Shipwrecked Souls

by Barbara Fradkin

On a cold winter dawn, in an alley in a low-rent west end Ottawa district, an elderly woman is found dead. She’s wearing a well-cut wool coat but has no purse or ID. Who is she, and how did she die? Rookie pokice detective Josh Kanner is sent to follow up.

The woman’s gold earrings and delicate necklace are still intact, so she’s not likely a vagrant or the victim of a mugging. Her clothing appears expensive, with labels in Cyrillic; this suggests she’s an immigrant, maybe Russian. But nobody with her description has been reported missing.

The postmortem discovers she was smothered; now it’s a murder investigation. Josh is too junior to head up the inquiry; his boss Sgt. Gibbs takes over the case, though Josh is still on the team.

Josh is in a new relationship with police patrol officer Hannah Green, daughter of veteran Inspector Michael Green. Josh and Hannah are keeping their relationship quiet, not wanting to face locker-room gossip from colleagues or risk her father’s disapproval.

Inspector Green is no longer in Criminal Investigations; five years ago he was shuffled off to an administrative job at the courthouse. But he still itches to follow front-line investigations. He thinks Josh has promise, and knows that Josh and Hannah are close. He guesses that Josh is sharing info about the case with Hannah. He tries to feed advice to Josh through Hannah, as well as sharing ideas with his own friends on the force.

Ultimately, Green gets involved in aspects of the investigation himself, even though it’s not his case. Discoveries extend into recent events (the war in Ukraine) and history (the Holocaust, World War II, Jewish refugee claims). Green finds himself involved in ways he didn’t anticipate.

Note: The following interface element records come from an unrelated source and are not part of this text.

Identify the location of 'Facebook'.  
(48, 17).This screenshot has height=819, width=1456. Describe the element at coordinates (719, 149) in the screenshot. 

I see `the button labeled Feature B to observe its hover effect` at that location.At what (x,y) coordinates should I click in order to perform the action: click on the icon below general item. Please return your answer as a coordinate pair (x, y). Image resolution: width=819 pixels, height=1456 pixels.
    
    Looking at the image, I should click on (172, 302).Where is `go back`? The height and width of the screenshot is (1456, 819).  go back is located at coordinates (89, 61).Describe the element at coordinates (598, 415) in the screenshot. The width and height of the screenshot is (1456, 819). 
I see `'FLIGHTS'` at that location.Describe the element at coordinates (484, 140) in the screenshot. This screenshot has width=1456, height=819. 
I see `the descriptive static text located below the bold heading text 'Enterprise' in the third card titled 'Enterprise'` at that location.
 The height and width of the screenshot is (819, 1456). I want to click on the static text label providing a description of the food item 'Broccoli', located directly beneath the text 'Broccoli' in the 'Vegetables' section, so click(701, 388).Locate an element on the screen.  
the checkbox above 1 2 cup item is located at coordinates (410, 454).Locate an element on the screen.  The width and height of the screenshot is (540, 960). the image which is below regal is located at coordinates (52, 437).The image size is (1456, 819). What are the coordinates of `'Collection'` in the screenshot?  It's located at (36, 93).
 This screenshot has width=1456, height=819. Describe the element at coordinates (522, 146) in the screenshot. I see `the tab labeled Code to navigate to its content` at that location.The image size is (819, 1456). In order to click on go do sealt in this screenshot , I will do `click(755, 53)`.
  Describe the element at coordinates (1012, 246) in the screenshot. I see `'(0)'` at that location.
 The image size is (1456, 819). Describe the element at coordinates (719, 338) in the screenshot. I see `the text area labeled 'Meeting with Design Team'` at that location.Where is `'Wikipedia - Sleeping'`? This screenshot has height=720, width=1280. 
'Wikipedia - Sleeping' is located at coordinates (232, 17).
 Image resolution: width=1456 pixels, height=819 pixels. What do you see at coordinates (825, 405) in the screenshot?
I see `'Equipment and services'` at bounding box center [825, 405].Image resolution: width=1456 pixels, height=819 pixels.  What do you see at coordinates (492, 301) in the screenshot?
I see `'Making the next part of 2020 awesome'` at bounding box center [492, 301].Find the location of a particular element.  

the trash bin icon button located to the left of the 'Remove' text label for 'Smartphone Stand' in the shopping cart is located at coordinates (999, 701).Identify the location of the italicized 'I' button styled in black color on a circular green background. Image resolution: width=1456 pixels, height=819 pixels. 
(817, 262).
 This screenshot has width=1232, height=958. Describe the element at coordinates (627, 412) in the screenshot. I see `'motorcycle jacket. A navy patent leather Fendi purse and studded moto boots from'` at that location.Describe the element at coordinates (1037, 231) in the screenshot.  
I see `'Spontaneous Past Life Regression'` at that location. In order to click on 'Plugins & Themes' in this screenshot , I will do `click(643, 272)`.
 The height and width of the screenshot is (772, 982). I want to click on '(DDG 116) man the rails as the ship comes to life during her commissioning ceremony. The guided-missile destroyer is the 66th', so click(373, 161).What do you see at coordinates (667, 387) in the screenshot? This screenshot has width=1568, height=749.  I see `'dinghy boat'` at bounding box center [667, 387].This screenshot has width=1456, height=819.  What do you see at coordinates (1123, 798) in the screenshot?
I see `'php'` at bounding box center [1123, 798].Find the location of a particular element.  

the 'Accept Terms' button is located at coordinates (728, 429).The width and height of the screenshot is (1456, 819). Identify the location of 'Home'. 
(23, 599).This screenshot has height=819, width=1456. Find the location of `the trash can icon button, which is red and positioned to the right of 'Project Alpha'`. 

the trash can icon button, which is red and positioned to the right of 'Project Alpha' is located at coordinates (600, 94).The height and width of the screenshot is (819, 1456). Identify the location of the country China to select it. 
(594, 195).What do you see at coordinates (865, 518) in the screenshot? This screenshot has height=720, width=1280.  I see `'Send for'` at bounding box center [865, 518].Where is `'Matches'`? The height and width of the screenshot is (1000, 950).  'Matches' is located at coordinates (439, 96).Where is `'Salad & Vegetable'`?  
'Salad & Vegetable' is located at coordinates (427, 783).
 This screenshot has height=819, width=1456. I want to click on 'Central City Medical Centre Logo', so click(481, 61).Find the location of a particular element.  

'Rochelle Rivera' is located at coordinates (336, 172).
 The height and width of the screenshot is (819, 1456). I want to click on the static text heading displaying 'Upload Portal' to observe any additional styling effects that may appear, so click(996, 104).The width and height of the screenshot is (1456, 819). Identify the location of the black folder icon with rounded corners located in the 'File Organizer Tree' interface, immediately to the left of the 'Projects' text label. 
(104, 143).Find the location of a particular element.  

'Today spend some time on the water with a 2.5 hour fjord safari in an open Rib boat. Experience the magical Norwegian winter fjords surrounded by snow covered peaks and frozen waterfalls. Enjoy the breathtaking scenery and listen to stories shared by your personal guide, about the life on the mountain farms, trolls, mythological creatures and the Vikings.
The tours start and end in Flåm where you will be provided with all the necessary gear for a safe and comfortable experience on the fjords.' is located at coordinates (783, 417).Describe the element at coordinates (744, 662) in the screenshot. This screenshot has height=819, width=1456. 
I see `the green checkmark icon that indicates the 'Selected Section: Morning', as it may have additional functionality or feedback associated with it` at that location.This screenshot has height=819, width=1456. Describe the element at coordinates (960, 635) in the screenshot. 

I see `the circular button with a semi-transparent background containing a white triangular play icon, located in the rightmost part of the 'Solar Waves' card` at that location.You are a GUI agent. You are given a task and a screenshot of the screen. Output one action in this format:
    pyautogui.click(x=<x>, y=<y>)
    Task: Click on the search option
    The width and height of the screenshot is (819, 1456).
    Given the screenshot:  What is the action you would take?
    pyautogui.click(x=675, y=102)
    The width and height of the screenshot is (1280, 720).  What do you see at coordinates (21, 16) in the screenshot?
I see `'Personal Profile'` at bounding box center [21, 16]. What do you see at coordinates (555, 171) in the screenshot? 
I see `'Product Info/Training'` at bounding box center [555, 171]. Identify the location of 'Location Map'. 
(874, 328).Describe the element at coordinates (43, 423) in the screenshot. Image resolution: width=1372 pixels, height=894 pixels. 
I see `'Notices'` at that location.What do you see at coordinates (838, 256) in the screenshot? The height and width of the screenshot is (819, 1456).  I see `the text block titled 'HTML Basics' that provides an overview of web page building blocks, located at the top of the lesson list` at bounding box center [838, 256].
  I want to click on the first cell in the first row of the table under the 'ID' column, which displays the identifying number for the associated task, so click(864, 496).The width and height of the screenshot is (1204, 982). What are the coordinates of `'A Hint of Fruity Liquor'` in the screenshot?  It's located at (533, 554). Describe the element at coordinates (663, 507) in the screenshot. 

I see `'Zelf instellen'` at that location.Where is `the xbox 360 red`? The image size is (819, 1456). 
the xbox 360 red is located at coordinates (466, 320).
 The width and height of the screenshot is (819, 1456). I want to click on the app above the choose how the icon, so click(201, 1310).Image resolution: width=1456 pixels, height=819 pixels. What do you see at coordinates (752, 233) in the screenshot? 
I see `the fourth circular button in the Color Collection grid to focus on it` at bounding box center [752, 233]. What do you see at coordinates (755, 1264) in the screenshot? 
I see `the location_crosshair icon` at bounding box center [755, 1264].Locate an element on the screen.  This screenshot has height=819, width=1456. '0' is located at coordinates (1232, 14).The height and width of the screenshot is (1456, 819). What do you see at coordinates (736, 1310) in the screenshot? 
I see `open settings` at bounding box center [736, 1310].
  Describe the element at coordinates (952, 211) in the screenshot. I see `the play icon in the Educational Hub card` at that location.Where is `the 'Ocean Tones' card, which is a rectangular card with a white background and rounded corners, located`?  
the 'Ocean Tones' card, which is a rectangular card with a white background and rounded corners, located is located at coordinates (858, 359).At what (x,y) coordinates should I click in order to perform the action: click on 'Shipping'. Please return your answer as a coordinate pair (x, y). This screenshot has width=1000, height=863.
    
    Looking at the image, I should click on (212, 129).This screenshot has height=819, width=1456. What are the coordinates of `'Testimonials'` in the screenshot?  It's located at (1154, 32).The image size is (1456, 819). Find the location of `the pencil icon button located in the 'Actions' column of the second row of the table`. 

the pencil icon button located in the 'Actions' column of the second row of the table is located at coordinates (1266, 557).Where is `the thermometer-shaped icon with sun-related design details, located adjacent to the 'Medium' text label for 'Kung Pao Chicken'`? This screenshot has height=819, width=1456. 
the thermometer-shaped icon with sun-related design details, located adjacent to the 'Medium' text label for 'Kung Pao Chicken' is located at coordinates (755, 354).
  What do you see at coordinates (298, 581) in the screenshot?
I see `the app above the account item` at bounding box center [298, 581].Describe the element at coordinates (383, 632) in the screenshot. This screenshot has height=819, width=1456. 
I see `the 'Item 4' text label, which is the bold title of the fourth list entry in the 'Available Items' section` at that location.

This is a terrific addition to the long-running Inspector Green series. The characters are well-developed, the history is well-researched, and the tension and pacing are tight. I highly recommend it.

Barbara Fradkin grew up in Montreal. She completed a BA at McGill University, attended the University of Toronto for her MA, then married and moved to Ottawa to work and raise a family. She completed a Ph.D. in clinical psychology at the University of Ottawa, and worked with children and families for twenty-five years as a child psychologist.  That experience has given her an affinity for the dark side, along with the insight and inspiration for her stories.

In 2000, she published her first novel, Do or Die, introducing Inspector Mike Green. Two books in the series won the Best Novel award from the Crime Writers of Canada: Fifth Son (2005) and Honour Among Men (2007). Shipwrecked Souls is her twelfth Inspector Green novel.

Fradkin also writes two additional crime series: in 2011 she began a series of easy-read novellas featuring Cedric O’Toole, a country farmer/handyman, and in 2016 she published the first in the Amanda Doucette series., now up to five with Wreck Bay (2023).

Fradkin lives in Ottawa. She is Past President of Crime Writers of Canada, and is also a member of Sisters in Crime and Capital Crime Writers.  Her late husband was a war crimes prosecutor with the federal Justice Department.